Task requirements:
Only one span of the listing below is wanted: the lines from the one with "Task: Open the Marke dropdown showing Audi" through the one with "The width and height of the screenshot is (882, 661).", reproduced exactly, both ends kept.

(Input for this task begins)

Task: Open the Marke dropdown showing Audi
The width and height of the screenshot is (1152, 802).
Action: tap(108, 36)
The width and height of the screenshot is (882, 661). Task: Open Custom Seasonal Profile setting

(Input for this task ends)
(Input for this task begins)

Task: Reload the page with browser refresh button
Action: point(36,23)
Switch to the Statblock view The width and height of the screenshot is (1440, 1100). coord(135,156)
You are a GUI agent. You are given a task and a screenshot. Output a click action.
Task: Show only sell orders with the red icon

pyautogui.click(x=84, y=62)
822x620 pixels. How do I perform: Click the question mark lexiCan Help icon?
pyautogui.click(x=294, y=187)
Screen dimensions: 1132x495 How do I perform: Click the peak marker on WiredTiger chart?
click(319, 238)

(Input for this task ends)
(Input for this task begins)

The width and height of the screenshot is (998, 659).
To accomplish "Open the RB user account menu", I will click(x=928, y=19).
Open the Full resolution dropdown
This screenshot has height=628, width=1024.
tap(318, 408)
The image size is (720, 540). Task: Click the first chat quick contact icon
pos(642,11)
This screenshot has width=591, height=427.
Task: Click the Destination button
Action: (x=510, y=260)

(Input for this task ends)

Answer box:
Task: Open the Marke dropdown showing Audi
The width and height of the screenshot is (1152, 802).
Action: tap(108, 36)
The width and height of the screenshot is (882, 661). Task: Open Custom Seasonal Profile setting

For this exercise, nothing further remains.